■ Vorliegender Text:
-=-=-=-=-

Ursprünglich sollte vor allem das eigene Drama künstlerisch aufgearbeitet werden, doch die Belange der ME/CFS-Community rückten immer stärker in den Vordergrund. Bei der Ausstellung „Crash“, die im August im Künstlerhaus zu sehen war, gab es daher neben eigenen Werken auch Arbeiten von 22 anderen Künstlern zu sehen. Im Rahmen dessen wurde auch ein Symposium veranstaltet. Das Programm bestand aus Fachvorträgen, einer Lesung sowie einer künstlerischen Performance.
Das vorherrschende Bild von ME/CFS korrigieren
"Das Black Ferk Studio widmet sich vor allem Themen, die sonst im Verborgenen liegen oder Gruppen, die von der Gesellschaft zu wenig beachtet werden. Es ist uns auch wichtig, einen Gegenpol zu dieser vorherrschenden Idee zu schaffen, dass man alles schaffen kann, wenn man nur will und positiv denkt", so Schoßböck.

- Judith Schoßböck und Matthias Mollner möchten die Erkrankung ME/CFS wahrheitsgetreu darstellen. Mollners Skulptur, die im Rahmen der Ausstellung „Crash“ ausgestellt wurde, zeigt eine im Bett liegende Frau, die einer Folter ausgesetzt wird.

-=-=-=-=-

■ Eingabedaten:
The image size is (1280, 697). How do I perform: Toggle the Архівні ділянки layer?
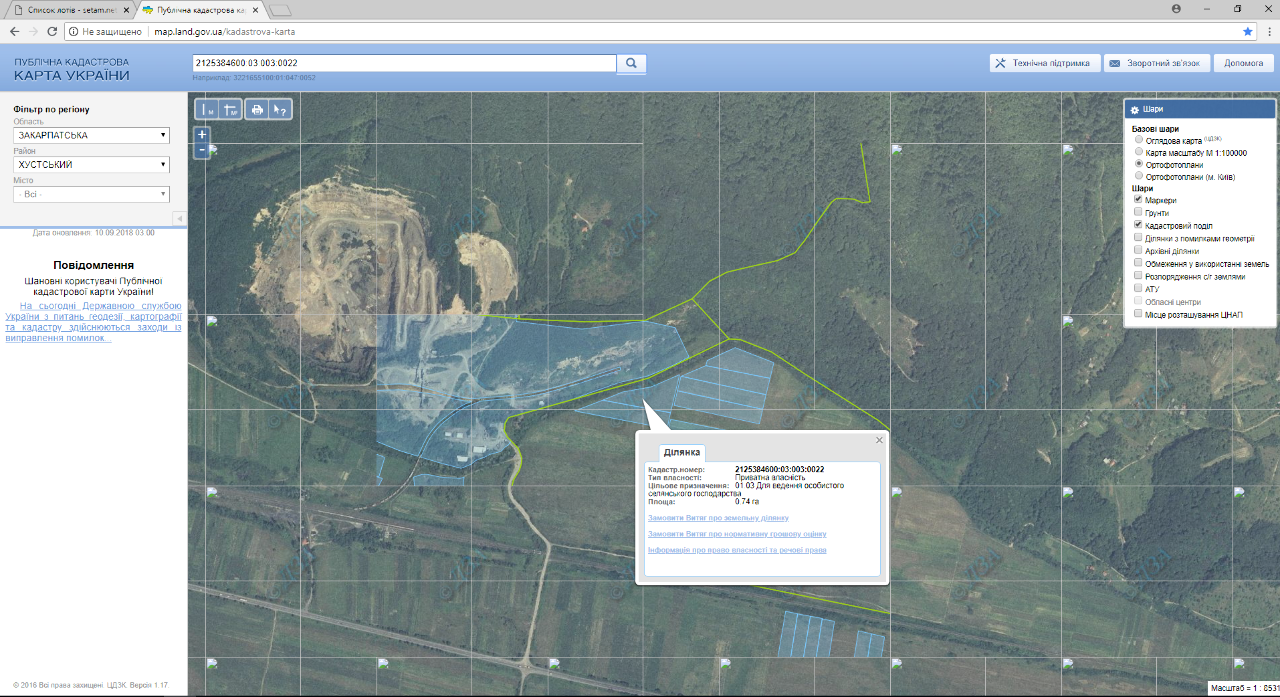pos(1138,251)
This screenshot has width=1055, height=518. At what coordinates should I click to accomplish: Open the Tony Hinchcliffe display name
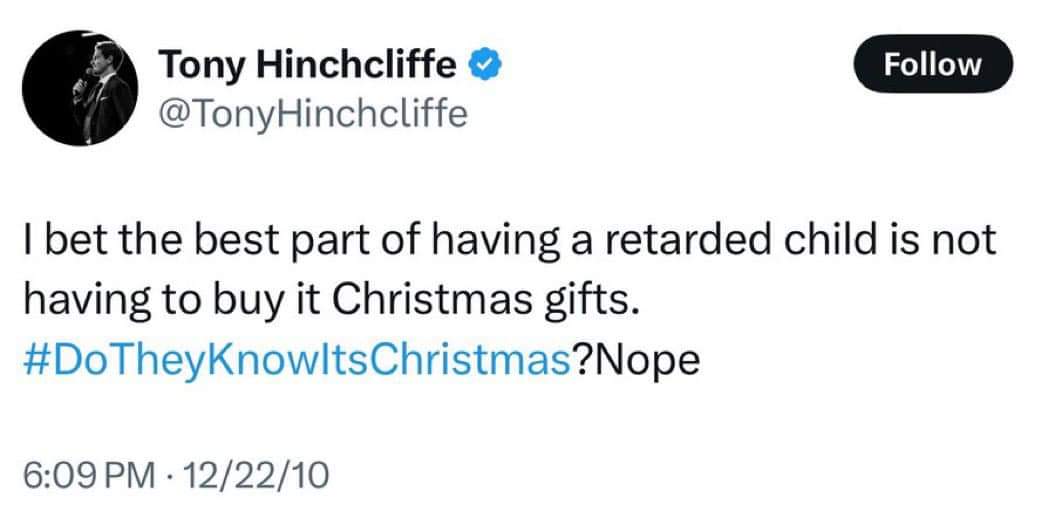pyautogui.click(x=307, y=65)
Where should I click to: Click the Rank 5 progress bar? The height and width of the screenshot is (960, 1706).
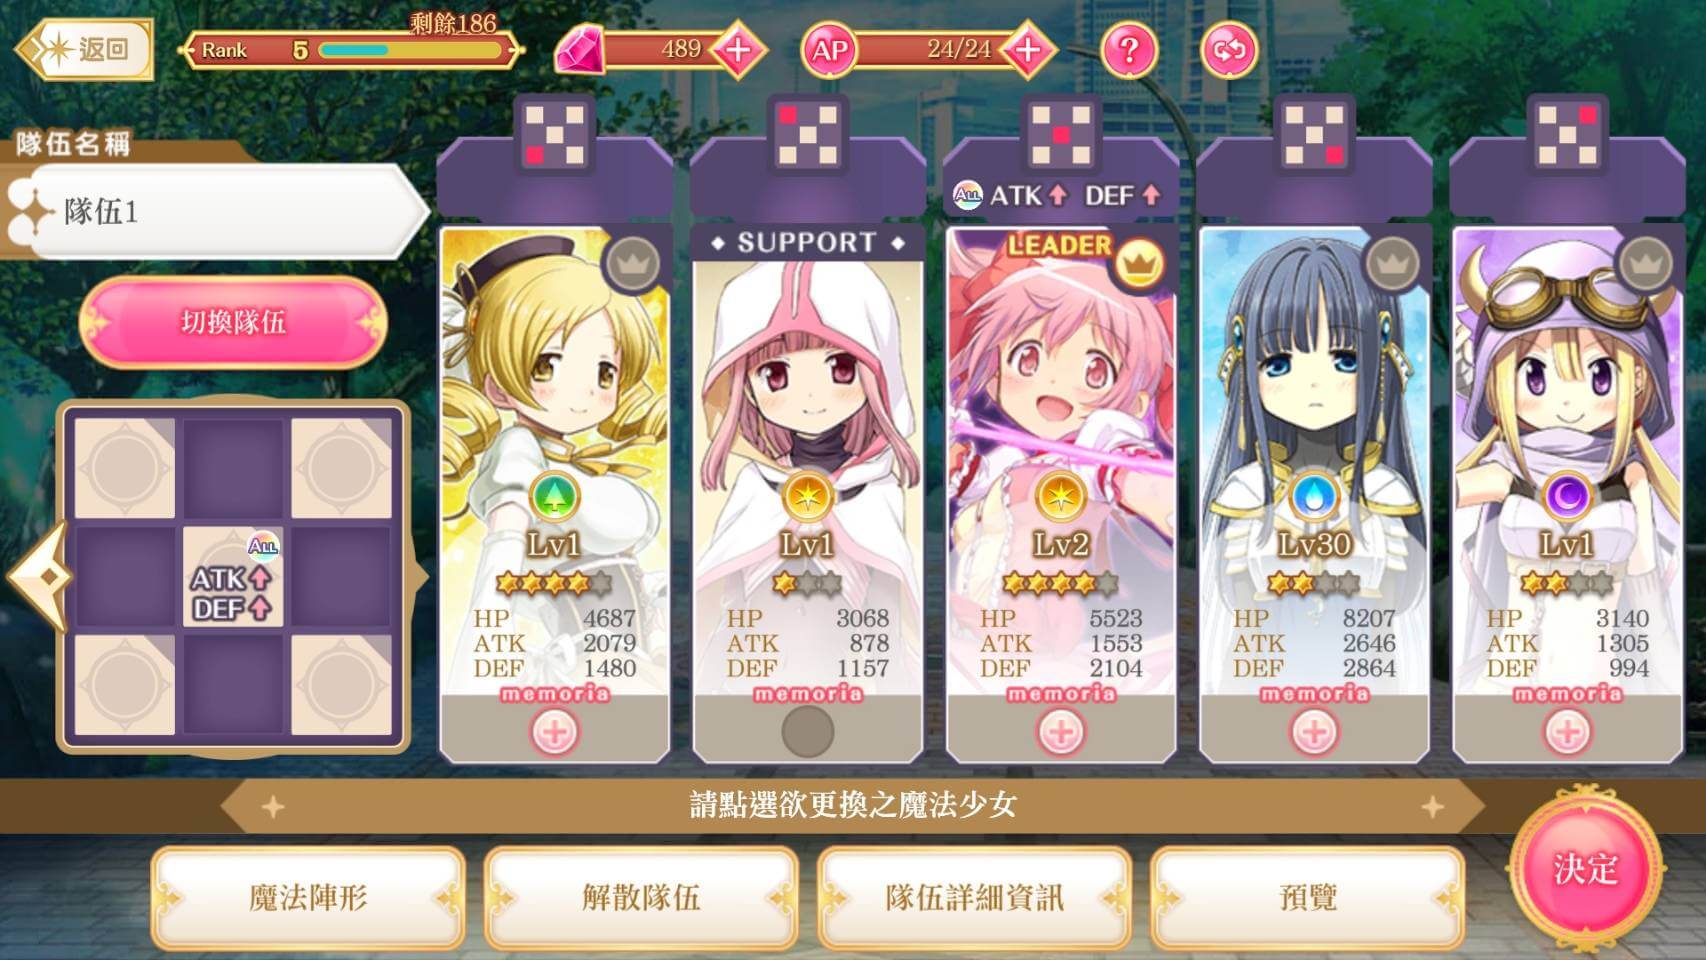(x=350, y=49)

-=-=-=-=-

■ Aufgabenstellung: Schreibe den Text über die Ausstellung „Crash“ und die Erkrankung ME/CFS weiter, beginnend nach seinem letzten Satz.

■ Antwort:
- Foto: Matthias Mollner
- hochgeladen von Patricia Kornfeld
Ihre Werke sollen außerdem die Realität abbilden und ME/CFS wahrheitsgetreu abbilden. "Wie ME/CFS in den Medien dargestellt wird, zeigt nur die halbe Wahrheit. Das klassische Narrativ ist ja, dass Betroffene im Bett liegen und müde aussehen. Als Künstler müssen wir versuchen, neue Bilder zu schaffen und das vorherrschende Bild von ME/CFS zu korrigieren", erläutert Mollner. Dies könnte beispielsweise mit seiner Skulptur gelingen, die im Rahmen von „Crash“ ausgestellt wurde und eine Frau zeigt, die im Bett liegend gefoltert wird.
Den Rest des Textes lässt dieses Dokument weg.